Here's Hugh and his amazing solo set up:
We set up shortly afterward, and we decided to walk back down the road to the town of Port Charlotte for dinner at the Port Charlotte Hotel - which was fabulous. Of course, while we had dinner it rained and the wind was crazy. And when we were walking back to the camp the weather was threatening but not wet.
Joshua and I had thought to stay a second night, after spending Tuesday riding around without gear, tasting whiskies. But due to the intense wind, we decided to ride east and not bother coming west at the end of the day again. We visited Bruichladdich again, to taste the rum cask whiskey and the organic whiskey, and we bought a small bottle of the organic to take with us. We also ran into the gaggle of Rabbis who we'd met on the ferry. They had just completed the tour and were thrilled to see us again. Rabbi Ari from London asked that we take some photos with him. He even got on my bike and rode around the parking lot. Impressive, considering it wasn't quite his size.
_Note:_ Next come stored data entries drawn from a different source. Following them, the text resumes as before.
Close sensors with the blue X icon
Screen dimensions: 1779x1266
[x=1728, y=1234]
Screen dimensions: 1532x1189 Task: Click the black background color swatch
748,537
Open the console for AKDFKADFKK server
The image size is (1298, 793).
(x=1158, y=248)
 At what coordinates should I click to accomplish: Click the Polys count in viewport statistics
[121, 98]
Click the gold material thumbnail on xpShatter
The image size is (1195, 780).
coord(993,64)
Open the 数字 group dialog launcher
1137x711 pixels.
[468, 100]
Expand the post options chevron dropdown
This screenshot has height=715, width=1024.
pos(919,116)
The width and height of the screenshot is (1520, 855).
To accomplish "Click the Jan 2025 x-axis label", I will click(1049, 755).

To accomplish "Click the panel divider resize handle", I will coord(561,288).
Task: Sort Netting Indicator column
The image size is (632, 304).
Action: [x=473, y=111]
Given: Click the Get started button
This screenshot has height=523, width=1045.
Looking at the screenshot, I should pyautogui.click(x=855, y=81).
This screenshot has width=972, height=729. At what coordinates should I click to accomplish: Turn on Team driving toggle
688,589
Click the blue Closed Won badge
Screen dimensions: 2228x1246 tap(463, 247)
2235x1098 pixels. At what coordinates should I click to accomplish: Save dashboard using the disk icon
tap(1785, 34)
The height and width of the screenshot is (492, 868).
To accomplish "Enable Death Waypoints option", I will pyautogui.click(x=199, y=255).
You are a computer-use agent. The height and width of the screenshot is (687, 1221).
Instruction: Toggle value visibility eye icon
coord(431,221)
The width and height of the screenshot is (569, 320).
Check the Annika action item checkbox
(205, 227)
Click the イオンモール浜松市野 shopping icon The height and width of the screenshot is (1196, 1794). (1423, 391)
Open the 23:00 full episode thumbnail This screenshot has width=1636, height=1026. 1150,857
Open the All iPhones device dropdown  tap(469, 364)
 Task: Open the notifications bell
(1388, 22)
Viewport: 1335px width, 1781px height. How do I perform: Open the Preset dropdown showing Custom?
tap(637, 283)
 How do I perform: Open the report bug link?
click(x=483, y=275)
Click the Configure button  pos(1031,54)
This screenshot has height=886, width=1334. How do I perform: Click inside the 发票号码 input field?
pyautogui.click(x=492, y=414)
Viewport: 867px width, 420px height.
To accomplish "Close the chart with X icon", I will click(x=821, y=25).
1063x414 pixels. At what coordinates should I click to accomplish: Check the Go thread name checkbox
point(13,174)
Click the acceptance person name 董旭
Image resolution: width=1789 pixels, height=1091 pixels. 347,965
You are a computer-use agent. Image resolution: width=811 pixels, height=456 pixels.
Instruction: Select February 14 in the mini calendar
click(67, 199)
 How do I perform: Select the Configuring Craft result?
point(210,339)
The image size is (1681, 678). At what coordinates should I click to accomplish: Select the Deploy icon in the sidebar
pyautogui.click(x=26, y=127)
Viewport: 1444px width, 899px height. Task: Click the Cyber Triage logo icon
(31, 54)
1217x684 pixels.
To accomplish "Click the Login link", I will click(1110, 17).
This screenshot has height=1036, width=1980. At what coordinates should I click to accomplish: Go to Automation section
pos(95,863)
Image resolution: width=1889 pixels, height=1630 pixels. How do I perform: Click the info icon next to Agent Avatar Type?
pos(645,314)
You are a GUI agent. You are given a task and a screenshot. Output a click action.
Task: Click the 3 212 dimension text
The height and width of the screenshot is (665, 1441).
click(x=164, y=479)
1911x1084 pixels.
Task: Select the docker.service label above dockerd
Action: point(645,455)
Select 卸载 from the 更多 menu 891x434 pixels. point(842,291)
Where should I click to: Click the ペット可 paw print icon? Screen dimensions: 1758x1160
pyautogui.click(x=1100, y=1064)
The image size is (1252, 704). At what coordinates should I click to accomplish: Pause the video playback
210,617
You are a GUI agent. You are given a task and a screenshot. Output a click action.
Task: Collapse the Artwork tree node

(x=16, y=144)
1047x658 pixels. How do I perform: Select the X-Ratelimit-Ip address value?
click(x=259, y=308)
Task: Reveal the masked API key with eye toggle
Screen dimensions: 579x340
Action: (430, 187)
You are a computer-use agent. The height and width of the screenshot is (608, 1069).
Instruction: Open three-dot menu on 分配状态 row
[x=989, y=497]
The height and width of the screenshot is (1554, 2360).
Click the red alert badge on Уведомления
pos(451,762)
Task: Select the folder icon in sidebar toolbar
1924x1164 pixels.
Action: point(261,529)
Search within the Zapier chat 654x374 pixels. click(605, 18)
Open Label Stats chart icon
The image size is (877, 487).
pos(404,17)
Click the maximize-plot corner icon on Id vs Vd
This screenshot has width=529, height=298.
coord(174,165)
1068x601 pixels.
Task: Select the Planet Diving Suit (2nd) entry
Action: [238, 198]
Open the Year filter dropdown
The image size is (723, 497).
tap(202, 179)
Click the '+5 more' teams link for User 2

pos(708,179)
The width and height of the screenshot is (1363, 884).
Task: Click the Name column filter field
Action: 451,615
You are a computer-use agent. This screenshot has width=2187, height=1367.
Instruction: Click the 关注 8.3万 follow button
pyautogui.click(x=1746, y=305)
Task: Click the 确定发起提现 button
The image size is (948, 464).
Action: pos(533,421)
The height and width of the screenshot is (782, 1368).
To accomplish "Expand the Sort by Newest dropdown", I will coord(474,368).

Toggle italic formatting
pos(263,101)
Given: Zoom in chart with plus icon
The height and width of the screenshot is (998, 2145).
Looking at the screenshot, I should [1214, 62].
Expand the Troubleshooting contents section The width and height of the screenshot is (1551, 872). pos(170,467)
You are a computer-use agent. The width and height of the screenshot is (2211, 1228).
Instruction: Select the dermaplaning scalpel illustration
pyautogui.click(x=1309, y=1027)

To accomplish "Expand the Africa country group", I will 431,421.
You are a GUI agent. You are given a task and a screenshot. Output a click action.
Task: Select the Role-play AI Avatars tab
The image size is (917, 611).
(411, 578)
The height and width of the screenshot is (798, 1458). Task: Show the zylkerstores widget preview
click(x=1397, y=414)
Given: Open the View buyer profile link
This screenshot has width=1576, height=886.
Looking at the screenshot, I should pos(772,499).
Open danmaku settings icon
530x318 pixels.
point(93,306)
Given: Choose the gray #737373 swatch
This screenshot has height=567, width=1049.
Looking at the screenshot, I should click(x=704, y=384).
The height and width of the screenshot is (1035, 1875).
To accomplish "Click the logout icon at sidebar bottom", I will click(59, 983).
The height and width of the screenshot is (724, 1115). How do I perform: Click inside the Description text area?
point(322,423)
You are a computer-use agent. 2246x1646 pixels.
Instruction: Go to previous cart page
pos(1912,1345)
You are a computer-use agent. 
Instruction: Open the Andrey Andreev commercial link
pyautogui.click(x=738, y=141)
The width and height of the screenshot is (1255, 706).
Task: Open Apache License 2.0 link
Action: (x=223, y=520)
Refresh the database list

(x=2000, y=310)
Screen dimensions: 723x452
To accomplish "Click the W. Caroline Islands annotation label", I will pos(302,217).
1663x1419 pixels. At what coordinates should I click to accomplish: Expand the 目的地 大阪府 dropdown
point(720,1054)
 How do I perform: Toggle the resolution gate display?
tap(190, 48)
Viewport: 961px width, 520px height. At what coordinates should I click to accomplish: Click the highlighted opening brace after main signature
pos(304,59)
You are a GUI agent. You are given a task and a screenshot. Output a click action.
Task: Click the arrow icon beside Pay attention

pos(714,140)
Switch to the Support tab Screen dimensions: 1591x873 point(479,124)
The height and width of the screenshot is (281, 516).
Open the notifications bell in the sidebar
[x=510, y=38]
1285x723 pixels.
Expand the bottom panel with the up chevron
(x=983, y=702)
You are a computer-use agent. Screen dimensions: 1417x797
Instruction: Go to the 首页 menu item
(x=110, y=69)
We then decided that instead of another wild night of wind and rain, we'd catch the afternoon ferry back and head home that night. So I took some pictures.
And we pedaled for all we were worth. Again avoiding rain, we made the ferry just before it started to come down again, but got some stunning views with the tail wind that took us there.
And again, when we arrived back in Tighnabruiach, we were in the house only a few minutes before it started raining. Then we got this amazing view of a sun dog out above the point.